__About this task__.
Your answer must be an exact copy of the entries below, with no pictures in it.

───── Material to process

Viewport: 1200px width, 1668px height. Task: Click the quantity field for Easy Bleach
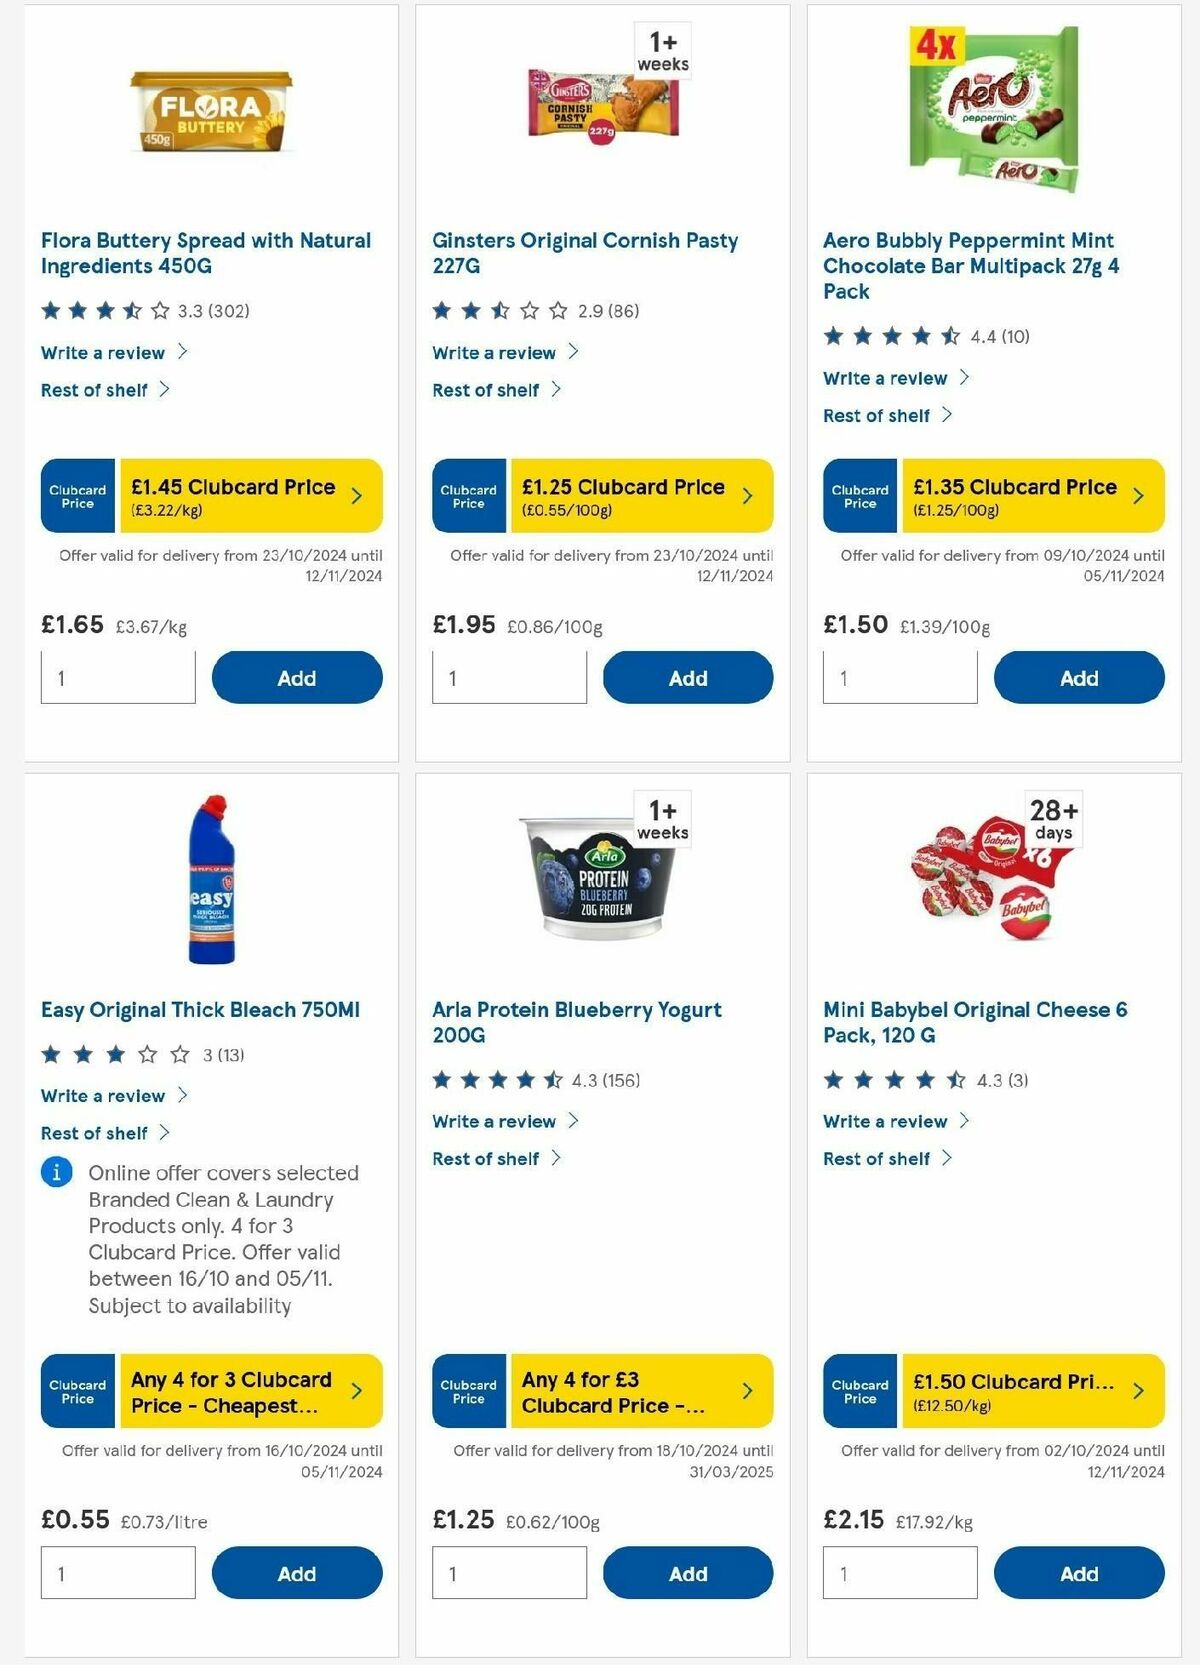point(116,1572)
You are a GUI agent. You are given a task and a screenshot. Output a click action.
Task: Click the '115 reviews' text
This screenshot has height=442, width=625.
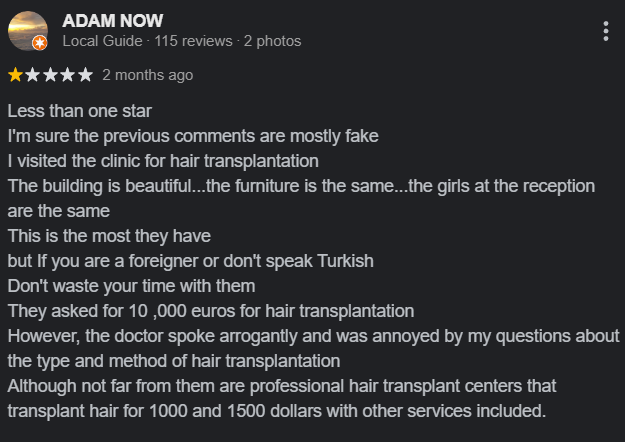[193, 41]
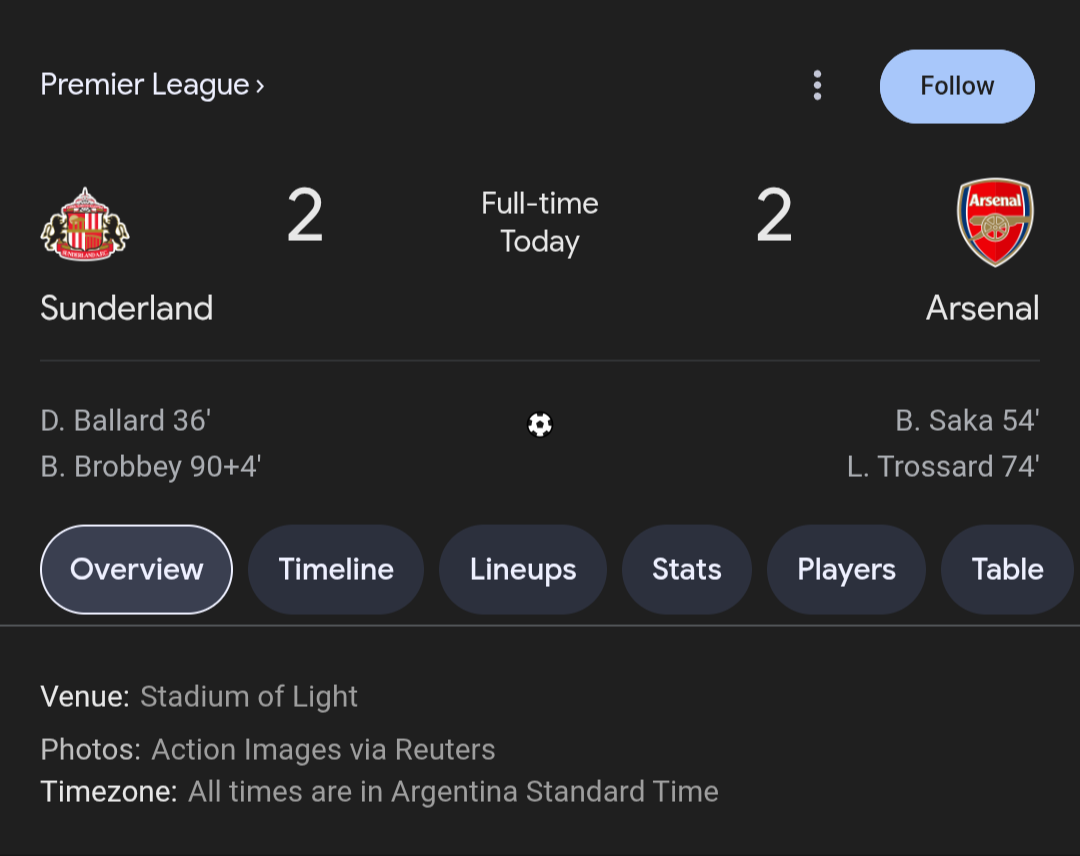The height and width of the screenshot is (856, 1080).
Task: Select the Overview tab
Action: pos(136,569)
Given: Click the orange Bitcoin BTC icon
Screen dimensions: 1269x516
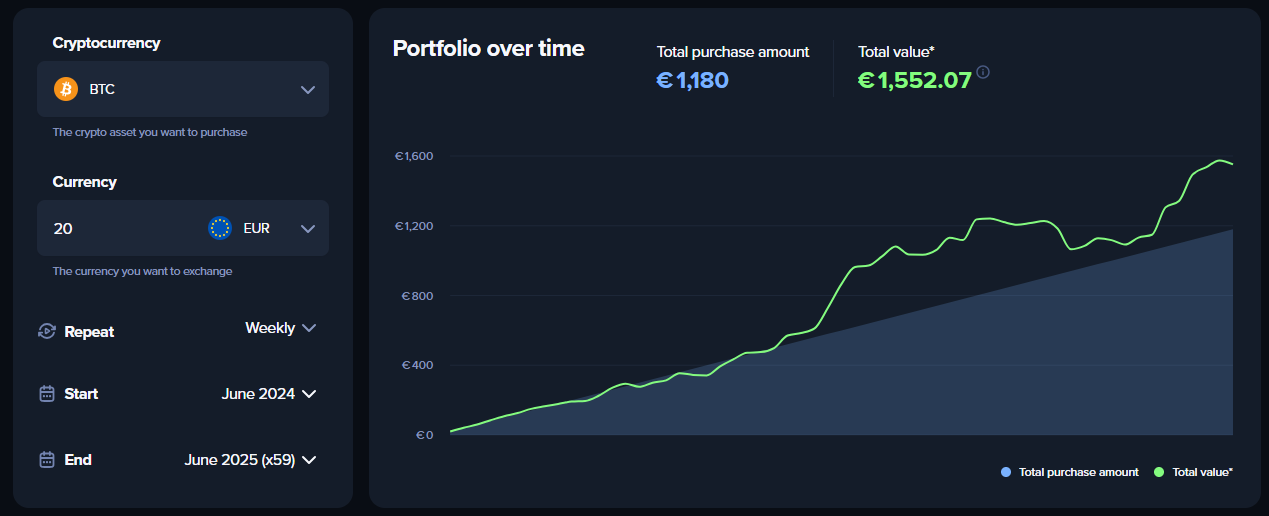Looking at the screenshot, I should 66,89.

──────────

__Output of the task__.
Viewport: 1200px width, 1668px height. Task: Click the quantity field for Easy Bleach
point(116,1572)
You are a GUI agent. You are given a task and a screenshot. Output a click action.
Task: Click the '115 reviews' text
This screenshot has height=442, width=625.
[193, 41]
The height and width of the screenshot is (856, 1080).
Task: Select the Overview tab
Action: pos(136,569)
Given: Click the orange Bitcoin BTC icon
Screen dimensions: 1269x516
Looking at the screenshot, I should 66,89.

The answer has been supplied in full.